Any one of these can turn a legitimate use case into a money pit. All three together? That’s how entire teams swear off intent data and never look back.
One signal isn’t a sales trigger — it’s a marketing cue
The misrouted activation problem runs deeper than annoyance. It’s a category error, and it’s baked into how a lot of teams have been taught to use intent data.
A single keyword research event means an account is aware of a problem. Full stop. It doesn’t mean they’re evaluating solutions, shortlisting vendors, or ready to take a demo.
When sales gets handed a “hot account” based on one signal and it turns out to be cold, it poisons the well. The rep stops trusting the data. The manager deprioritizes it. The tool becomes shelfware.

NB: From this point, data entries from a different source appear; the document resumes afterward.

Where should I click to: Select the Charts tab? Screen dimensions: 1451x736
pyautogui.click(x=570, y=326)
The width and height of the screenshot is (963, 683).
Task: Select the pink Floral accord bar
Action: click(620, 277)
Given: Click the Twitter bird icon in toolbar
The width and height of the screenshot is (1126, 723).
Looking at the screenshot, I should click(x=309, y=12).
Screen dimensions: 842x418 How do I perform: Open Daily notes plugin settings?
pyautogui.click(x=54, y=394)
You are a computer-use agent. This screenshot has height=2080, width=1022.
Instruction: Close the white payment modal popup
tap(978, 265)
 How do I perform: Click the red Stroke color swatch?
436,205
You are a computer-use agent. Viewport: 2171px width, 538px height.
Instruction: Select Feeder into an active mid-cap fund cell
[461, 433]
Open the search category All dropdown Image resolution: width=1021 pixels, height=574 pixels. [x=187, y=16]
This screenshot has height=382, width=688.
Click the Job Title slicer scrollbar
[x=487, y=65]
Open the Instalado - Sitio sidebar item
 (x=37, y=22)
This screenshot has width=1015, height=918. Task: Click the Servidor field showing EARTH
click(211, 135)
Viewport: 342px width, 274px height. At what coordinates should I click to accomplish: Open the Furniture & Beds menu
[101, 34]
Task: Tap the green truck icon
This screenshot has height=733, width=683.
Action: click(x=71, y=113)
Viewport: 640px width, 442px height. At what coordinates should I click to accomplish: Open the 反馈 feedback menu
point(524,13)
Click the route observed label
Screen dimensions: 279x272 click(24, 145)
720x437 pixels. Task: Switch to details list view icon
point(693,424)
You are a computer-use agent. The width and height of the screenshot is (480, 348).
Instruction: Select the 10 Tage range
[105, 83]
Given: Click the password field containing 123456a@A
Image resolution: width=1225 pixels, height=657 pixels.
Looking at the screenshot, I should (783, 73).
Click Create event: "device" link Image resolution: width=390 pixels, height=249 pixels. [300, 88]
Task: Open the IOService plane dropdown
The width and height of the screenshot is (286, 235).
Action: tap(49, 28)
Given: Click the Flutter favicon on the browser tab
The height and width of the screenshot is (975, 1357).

The right response to a single, early-stage signal isn’t a sales call. It’s a marketing activation. Get the account into the right nurture track, serve stage-appropriate ads, and start building familiarity. And that activation should happen quickly; a good signal is perishable, and a slow marketing response squanders the window.
The threshold for a sales handoff is meaningfully higher. You’re looking for:
- Multiple signals, sustained over time
- Alignment between those signals and where the account sits in the buying journey
- ICP fit that confirms this is actually an account worth pursuing
This is what 6QAs (6sense Qualified Accounts) are built around. A 6QA isn’t triggered by a single signal spike. It reflects a multi-dimensional picture of an account that has demonstrated readiness across fit, intent, and buying stage together. When sales receives a 6QA, the groundwork has already been done.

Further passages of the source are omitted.